**PAGE**
>> BEGIN

Chain Rule with partial derivatives

In summary, the homework Equations state that the temperature is increasing at a constant rate of 4 units/sec. TheAttempt at a Solution states that the temperature is at its maximum at t=0 and its minimum at t=2pi.
  • #1
widmoybc
8
0

Homework Statement



Let T= g(x,y) be the temperature at the point (x,y) on the ellipse x=2sqrt2 cos(t) and y= sqrt2 sin(t), t is from 0 to 2pi. suppose that partial derivative of T with respect to x is equal to y and partial derivative of T with respect to y is equal to x. Locate the max and min temperatures by examining dT/dt and the derivative of dT/dt.



Homework Equations



chain rule with partial derivatives



The Attempt at a Solution



I got an answer of 4 for dT/dt. this means that the temperature is increasing at a constant rate of 4 units/sec. meaning that the min is at t=0 and the max at t=2pi. do i need to find the area under the dT/dt graph to find the max and min temps? or am i way off?

>> END

Word and element locating data:
>> BEGIN

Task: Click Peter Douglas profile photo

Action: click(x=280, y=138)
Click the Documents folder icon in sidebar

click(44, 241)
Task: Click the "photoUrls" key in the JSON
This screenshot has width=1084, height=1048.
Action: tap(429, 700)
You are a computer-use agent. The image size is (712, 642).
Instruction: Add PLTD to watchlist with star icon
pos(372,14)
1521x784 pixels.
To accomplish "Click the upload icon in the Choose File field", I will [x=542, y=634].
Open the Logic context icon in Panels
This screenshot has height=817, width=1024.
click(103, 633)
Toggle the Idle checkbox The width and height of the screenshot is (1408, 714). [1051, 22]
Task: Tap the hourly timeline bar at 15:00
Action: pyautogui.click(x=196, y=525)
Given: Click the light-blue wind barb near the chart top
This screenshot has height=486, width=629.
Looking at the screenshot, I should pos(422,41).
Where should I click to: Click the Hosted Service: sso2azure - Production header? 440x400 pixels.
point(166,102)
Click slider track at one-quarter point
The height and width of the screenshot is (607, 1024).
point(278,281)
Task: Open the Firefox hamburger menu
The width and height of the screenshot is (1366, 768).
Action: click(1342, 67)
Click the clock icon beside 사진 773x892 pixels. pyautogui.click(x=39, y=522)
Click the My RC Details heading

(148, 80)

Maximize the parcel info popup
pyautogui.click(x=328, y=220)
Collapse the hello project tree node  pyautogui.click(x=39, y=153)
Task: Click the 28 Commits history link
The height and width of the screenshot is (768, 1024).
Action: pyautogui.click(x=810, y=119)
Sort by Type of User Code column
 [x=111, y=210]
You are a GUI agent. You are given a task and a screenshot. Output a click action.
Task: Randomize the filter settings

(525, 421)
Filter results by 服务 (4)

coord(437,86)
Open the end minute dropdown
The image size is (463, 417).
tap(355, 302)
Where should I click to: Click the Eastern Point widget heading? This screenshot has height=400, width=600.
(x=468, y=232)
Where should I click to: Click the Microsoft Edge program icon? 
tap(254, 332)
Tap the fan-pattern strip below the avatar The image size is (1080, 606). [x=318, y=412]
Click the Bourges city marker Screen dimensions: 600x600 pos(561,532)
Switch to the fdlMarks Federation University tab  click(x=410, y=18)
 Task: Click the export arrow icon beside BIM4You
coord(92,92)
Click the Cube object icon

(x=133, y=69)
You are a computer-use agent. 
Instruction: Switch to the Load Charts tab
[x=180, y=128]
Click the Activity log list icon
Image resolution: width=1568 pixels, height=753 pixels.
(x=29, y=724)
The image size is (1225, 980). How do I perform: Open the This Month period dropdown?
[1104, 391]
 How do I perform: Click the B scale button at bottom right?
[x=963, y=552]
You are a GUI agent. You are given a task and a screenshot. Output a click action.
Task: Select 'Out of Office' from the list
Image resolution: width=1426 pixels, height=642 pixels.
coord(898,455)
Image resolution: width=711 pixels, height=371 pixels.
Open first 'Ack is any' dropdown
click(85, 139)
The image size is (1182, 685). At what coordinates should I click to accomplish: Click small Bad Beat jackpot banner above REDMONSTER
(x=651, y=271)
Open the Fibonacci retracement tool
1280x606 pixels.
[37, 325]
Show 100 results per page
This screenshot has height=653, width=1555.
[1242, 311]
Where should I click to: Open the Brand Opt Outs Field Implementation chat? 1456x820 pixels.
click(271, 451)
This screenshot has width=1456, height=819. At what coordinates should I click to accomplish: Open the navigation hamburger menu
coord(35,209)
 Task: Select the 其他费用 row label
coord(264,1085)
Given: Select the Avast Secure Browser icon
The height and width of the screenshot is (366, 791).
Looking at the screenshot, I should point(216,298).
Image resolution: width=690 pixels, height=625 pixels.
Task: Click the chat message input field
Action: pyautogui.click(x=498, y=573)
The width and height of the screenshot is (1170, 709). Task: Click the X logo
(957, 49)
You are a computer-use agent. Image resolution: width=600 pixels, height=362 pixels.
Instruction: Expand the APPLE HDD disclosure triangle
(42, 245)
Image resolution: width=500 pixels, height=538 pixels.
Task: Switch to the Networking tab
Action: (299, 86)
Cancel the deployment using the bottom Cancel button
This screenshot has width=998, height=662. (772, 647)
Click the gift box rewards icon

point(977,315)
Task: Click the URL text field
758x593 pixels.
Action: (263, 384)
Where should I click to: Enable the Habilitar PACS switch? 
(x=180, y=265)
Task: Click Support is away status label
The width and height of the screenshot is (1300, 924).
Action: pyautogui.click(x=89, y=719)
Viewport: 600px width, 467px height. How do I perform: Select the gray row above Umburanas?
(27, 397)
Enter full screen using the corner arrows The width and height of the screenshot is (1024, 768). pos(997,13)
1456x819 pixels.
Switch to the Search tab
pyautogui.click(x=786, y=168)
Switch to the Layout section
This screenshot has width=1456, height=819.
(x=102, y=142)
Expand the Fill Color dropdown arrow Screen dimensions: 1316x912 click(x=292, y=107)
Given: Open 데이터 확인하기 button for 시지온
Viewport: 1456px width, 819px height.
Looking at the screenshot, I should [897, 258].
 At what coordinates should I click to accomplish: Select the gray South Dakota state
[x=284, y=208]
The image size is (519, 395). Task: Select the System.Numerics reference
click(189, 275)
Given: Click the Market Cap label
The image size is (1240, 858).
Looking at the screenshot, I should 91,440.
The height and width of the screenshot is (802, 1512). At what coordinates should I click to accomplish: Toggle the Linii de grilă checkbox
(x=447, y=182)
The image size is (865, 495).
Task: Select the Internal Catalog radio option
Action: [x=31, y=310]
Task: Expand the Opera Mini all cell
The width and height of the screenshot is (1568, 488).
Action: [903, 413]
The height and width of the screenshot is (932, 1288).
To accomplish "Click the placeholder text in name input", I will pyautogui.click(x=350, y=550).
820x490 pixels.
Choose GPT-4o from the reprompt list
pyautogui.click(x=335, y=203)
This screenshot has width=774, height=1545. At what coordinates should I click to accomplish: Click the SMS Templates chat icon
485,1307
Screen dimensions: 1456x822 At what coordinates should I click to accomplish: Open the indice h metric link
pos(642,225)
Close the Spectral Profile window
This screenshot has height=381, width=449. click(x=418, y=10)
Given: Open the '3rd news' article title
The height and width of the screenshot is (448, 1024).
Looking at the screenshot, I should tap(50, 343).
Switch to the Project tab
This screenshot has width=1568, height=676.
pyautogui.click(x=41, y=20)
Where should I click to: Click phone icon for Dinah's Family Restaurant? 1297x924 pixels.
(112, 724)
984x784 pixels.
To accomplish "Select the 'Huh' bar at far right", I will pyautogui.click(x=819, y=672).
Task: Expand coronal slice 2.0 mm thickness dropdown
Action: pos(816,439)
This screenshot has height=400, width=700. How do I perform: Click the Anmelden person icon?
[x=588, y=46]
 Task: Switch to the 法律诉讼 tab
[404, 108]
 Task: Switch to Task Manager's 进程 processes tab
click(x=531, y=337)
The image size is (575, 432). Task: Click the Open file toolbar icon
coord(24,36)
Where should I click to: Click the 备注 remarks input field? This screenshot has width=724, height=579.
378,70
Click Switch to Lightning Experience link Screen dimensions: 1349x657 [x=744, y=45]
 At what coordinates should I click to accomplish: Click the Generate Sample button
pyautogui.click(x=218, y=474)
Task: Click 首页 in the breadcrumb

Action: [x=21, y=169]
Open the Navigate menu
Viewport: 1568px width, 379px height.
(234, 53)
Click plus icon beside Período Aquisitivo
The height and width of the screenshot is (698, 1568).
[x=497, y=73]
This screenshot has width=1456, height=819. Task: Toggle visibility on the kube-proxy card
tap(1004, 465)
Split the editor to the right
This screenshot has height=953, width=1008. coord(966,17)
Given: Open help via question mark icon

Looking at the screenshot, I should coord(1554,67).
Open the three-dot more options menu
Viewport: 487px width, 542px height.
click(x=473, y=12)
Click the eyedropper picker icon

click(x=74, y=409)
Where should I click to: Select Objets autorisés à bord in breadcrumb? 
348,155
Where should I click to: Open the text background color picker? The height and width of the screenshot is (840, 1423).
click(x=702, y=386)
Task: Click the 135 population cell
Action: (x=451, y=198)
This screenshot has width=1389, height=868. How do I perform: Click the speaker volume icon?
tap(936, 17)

>> END

In the chain rule thread, what is the partial derivative of T with respect to x supposed to equal? The records play no part in what is asked here.

**THE COMPLETED TASK**
It is supposed to equal y.